I actually thought both Nicole and Paris were reasonably nice, although Nicole seems to have been raised with better manners. I would have loved to have been in the hosting family's living room when Nicole suggested a three-way to Paris with the teenage son. The little boy is adorable and I noticed Paris wiping some of the banana off his mouth almost absent-mindedly so I just couldn't hate her. But Paris Hilton has absolutely no ass.
jenelope
That little boy is going to kill Tinkerbell, isn't he?

Okay, I know that they were somewhat setup to fail, but their actions while filling the milk bottles? Completely reprehensible. How stupid are these girls, anyway? Actually, I think they've just never needed to use their brains in a practical way before.

I really like the family that they're staying with. But I have to say I'm getting really tired of that "Miss Hilton" song.
CBee
I agree about their behaviour with the milk - no excuse for that, especially after Paris turned her nose up at because it wasn't pasteurized. Overall, Nichole is a little more likeable, though I do think it's possible that Paris is exaggerating her reactions. Poor Tinkerbell! I was afraid she was going to get hurt on the slide.
Veda
I've gotten hopelessly addicted to Rich Girls.
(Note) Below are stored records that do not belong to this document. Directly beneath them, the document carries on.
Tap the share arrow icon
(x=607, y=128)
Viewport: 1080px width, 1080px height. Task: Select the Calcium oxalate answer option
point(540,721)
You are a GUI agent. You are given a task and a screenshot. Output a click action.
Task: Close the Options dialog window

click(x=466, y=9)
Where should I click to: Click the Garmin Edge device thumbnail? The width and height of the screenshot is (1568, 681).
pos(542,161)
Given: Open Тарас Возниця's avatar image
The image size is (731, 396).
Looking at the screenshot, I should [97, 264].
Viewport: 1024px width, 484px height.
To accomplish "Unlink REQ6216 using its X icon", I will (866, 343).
I hadn't watched the show to begin with, or any of these shows about rich kids, because I figured the girls would be obnoxious about all their money and whatnot but they really aren't that bad. They certainly are in better shape than say the Osbourne children or Jessica Simpson.

I like Ally. She just seems so happy and positive most of the time it seems like it would be hard not to like her. I also lust after Charles the navigation system. If I had the money I would have gone out to buy one right after the episode where he was introduced.
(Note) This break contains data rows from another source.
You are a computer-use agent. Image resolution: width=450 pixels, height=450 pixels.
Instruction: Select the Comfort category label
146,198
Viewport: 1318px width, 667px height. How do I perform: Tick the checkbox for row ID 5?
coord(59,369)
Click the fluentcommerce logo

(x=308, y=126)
I had to cringe when the kept calling Clinton the president though. Also Tommy Hilfiger dancing at the graduation party was cringe-worthy too.
mjforty
Ally's okay, she's harmless, a little lost and self-absorbed but that's to be expected given her age and her status. Jamie is a whole 'nother ball of wax, though. She's supremely negative and between the smoking, the tanning and the bad skin, she looks decades older than she should. I'm having a hard time believing these kids graduated with honors though. Ben Franklin invented the light bulb? C'mon.
ejg25
Oy. I hate them both. I think the Osbourne children (yes, even Kelly) and Jessica Simpson are smarter, nicer, and better adjusted than either of those malformed dimbulbs. But they have some competition from the Hilton/Richie duo, who I find amoral and repugnant.
CBee
Know what you mean about Paris and Nicole. At first, I thought they might turn out to be funny and somewhat likable, but I'm disgusted by Nicole's disbelief that people won't just give her things and the lack of respect from both towards the people in town, unless they are male, age 18 -25. I'm sure they've been told to camp it up for purposes of the show, but they are coming across as bratty and self-absorbed. I guess that shouldn't be a surprise.
Veda
Going back to Rich Girls for a moment...

I just saw the first episode after seeing the rest of the season. I must say that I think after the first episode or two I think they took the show in a different direction. In the first episode it seemed like the girls were very focused on all the petty things that one would expect from this show. I think that the later episodes were much more interesting and focused more on the lifestyle of two teenage girls who happened to be rich, rather than the life of two rich girls.